Eğlendirici HikayelerSinan Korkmaz

BİR ŞİZOFRENİN DEFTERİNDEN

Bir Şizofrenin Defterinden “Cips Yiyen Şişko Çocuk”

Hikaye Oku: Gölgede kalmış bir odanın içindesin. Yemeğe çağırdıklarında geç kalan gözlüklü ve ukala çocuk. Seni apartmandan indirip bir çiftlikte, güneşin altında kavrulana kadar çalıştırıp, eritmek geliyor içimden. O gömüldüğün koltuğa ne zaman eda edeceksin acaba? Bir şeye ihtiyacım olduğunda, sizin evin kapı zilini çaldığımda kırmızı gözlüklerinle, şaşkın bakışlarınla karşıma çıktığında seni bir tavuk gibi uçurasım gelmiyor değil. Hiç sevmem bu formattaki çocukları.

Tembel tembel evde oturan, bilim-teknik kovalayan, büyüklerin sözüne ukalalık edip karışan, teknolojiyi ben icat ettim havalarında olan çocuklar..! Hepinizi sıcak ve kurak tarlalarda çalıştırasım var.
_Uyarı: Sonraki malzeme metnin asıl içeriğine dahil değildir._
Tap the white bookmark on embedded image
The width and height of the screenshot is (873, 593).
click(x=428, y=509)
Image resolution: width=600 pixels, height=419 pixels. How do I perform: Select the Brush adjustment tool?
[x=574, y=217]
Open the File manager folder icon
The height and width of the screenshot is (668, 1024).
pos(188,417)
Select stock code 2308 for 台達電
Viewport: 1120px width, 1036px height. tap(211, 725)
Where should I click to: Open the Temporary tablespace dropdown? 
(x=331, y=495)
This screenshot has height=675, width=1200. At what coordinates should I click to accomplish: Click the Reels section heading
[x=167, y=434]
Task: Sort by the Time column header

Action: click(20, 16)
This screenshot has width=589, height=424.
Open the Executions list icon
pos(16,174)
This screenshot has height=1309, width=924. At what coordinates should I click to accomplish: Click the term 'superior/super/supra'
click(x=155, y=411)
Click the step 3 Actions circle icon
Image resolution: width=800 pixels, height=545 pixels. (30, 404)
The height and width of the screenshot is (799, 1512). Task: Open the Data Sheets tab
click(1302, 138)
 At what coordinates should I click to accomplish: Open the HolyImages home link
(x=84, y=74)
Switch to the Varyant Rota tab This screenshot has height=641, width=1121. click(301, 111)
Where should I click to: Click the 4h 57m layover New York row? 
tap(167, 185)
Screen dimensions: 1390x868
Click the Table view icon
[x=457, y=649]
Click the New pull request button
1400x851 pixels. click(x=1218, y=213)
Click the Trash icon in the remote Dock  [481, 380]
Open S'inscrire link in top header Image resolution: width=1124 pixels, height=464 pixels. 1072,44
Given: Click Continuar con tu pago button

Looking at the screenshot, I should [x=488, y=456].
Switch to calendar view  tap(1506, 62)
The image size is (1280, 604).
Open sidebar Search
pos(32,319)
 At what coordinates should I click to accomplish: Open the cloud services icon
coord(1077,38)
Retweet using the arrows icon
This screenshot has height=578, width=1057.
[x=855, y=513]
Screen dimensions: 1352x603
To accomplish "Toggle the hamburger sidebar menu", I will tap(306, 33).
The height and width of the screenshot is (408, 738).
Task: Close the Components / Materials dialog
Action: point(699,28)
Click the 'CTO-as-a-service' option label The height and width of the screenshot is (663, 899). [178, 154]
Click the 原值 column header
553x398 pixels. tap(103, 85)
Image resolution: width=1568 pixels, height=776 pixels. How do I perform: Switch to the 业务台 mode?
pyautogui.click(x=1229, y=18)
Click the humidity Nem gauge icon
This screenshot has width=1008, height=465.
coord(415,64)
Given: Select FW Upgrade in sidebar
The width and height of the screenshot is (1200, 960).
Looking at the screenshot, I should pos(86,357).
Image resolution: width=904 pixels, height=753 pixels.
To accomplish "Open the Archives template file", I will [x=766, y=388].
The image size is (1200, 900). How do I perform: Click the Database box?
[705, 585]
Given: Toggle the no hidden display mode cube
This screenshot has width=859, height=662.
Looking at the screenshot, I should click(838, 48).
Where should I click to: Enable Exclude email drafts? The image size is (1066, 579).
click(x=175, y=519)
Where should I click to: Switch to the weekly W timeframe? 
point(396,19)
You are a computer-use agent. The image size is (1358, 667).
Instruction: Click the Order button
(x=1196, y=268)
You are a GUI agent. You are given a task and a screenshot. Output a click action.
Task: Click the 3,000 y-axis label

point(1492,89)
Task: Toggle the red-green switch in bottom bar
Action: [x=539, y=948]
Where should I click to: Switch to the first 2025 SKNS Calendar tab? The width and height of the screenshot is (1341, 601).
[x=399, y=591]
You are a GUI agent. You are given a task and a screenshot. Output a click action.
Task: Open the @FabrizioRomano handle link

Ensenizden terler akana kadar, kollarınız yanıp kararana kadar sizi orada tutasım var. Yemekler odanıza geliyor. Geceyi gündüz, gündüzü de gece ettiniz be..! Sizden ne hayır gelir vatana millete… Sizden ancak hayır gelir yatana ve illete… Kamplarda toplayasım var sizi, ey cips yiyen, şişko ve ukala çocuklar…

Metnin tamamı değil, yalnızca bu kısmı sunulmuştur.